Mr McCormick became a paraplegic in his early 20s when he dived into shallow water to help someone he thought was in trouble. He led an active life, winning medals at the Paralympics, but a second accident in January 2000 left him a tetraplegic, able to move only his neck and head.
This left him totally reliant on carers and his health had deteriorated in recent years. Since November 2004, Smail had been his flatmate and part-time carer.
Based on a psychiatrist's report, Justice Fogarty said the pair had an "extremely close relationship" and had discussed Mr McCormick's future and desire to live. Smail became aware his friend was in considerable pain.
But Justice Fogarty said the evidence did not show Mr McCormick wanted to die or there was any suicide pact.

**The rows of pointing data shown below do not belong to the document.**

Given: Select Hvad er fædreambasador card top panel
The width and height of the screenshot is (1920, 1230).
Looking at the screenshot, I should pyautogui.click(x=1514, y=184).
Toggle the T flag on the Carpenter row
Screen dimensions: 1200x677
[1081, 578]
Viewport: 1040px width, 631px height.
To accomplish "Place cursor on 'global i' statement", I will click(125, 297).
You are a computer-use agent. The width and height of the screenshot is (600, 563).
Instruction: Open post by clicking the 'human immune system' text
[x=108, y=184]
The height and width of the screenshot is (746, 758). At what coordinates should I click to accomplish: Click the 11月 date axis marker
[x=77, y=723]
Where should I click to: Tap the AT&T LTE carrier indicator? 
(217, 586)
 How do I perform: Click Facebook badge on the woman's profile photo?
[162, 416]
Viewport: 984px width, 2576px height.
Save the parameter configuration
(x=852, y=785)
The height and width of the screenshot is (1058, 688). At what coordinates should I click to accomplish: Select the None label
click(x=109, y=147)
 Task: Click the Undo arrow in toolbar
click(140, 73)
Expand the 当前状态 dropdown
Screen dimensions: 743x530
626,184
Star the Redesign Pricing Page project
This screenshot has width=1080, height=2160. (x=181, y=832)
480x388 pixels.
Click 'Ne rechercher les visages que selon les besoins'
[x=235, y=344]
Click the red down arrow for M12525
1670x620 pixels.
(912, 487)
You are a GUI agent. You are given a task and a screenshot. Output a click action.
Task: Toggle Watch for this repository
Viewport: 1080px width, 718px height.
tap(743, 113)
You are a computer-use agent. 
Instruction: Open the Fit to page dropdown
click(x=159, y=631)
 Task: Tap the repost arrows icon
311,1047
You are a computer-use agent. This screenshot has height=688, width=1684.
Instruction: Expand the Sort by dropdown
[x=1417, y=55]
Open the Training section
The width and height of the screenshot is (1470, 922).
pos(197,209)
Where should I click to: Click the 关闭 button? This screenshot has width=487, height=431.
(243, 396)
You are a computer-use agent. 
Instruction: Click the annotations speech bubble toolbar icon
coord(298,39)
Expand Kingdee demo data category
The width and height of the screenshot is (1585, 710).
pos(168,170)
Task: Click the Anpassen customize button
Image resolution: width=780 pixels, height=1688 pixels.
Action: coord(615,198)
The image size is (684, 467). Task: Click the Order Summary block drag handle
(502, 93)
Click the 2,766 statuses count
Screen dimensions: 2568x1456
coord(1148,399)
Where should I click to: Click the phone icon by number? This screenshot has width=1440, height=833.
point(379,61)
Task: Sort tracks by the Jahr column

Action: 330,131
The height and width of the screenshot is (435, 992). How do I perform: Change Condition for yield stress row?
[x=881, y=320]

On the day of the murder, July 28 last year, Smail was off work and had drunk for several hours at bars and told colleagues of his intention to kill Mr McCormick. However no one believed him.
He found Mr McCormick sitting in his wheelchair watching TV and stabbed him six times in the neck before slitting his throat.
Smail then phoned friends and told them what he had done. He stayed at the house until police arrived and said several times: "I murdered my best friend," and "I just killed my best mate."
In a statement read to the court, Mrs McCormick said she never trusted Smail. "It is quite ironic that Keith took more care of Smail than Smail looked after Keith. What right did this man have to make the ... decision to do this to my beloved son."
John Durning, a longtime friend of Smail, said his friend was the kind of person "who took a lot on board".
He believed the sentence was appropriate.
"As Eric has said in the letters to me: He's done the crime, he has to do the time. Being a caregiver, and probably not having the formal training that a person should really have ... it's a lot of stress to put on a person."